Julia Feber, a senior at Wylie E. Groves High School in Birmingham, stated that she actually “turned down an acceptance from the University of Michigan” because of the “anti-Israel rhetoric on campus.” Instead, she chose to attend Elon University, which is “publicly pro-Israel” and has a large Jewish population. Julia isn’t alone: one in every 15 Jewish college students (7%) has considered transferring schools because of the anti-Israel climate on campus.

My next interviewee, first-year Michigan State University (MSU) student Minaleah Koffron, has felt a dramatic shift on campus in the wake of Hamas’ attack.

“Post-October 7, [there has been a] completely different climate [on campus] … there’s this narrative that Israel is committing heinous acts under the Zionist agenda, and [because] many college students are morally and fundamentally against atrocities like genocide, they turn the conflict in the Middle East into a highly personal issue … thus, the campus culture is divisive, where some promote a hostile environment toward Zionists and, by extension, Jews.”

Minaleah has experienced antisemitism on campus. “The bathroom next to my Hebrew class had the words ‘F*** off Zionists, you genocidal freaks’ and ‘Children’s blood is on your hands’ written on its wall. In that same building, a sticker was put up that equated Zionism with terrorism.”

Minaleah concluded by saying that “students on campus internalize the messages they see. As anti-Israel messages are increasingly shared by my peers and strewn throughout campus, students’ hate for Israel increases. With it, feelings of safety on campus diminish.”

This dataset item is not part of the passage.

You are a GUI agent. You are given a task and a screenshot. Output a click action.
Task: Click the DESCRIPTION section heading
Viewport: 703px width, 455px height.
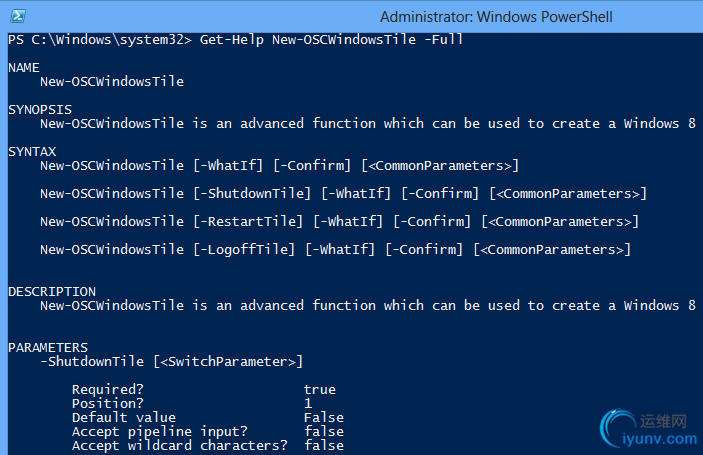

Andrew Klein, another freshman at Michigan State University, has similar feelings about the culture on campus. He states that “after October 7, campus culture has taken a turn for the worse. It has been disheartening to see students who, a few months ago, could not locate Israel on the map become foreign policy experts, putting anti-Zionist legislation through our student government.”

Where there’s smoke, there’s fire: anti-Zionism and antisemitism are two sides of the same coin. Andrew’s friends have had their mezuzot ripped from their doorposts, and are now afraid to wear kippot or their Star of David necklaces openly on campus. “These anti-Israel groups are fueled off of victories, and sadly, right now, they are getting a lot of them.”

There have been countless “victories” for these anti-Zionist individuals on Michigan State’s campus. The Associated Students of Michigan State University (ASMSU) passed two bills, 60-65 and 60-30, riddled with antisemitic rhetoric. The Faculty Senate also passed a resolution calling on the university to divest from Israel. The Boycott, Divestment, and Sanctions (BDS) movement inspires antisemitic rhetoric and has no place on campus.

In response to Israel’s defensive war against Hamas, American Jews are being harmed all over the country in the name of “Palestine.” Verbal attacks, forced censorship, and dehumanizing language have evolved into public threats, which have led to assaults. We are seeing this play out every day in front of our eyes. When we say “never again,” it falls on deaf ears. The general public needs to wake up and see that Jews don’t feel safe because they are actually under attack. Something must be done before it is too late.

Laela Saulson is a senior at Michigan State University. She is currently a CAMERA fellow, working to combat anti-Israel misinformation on campus.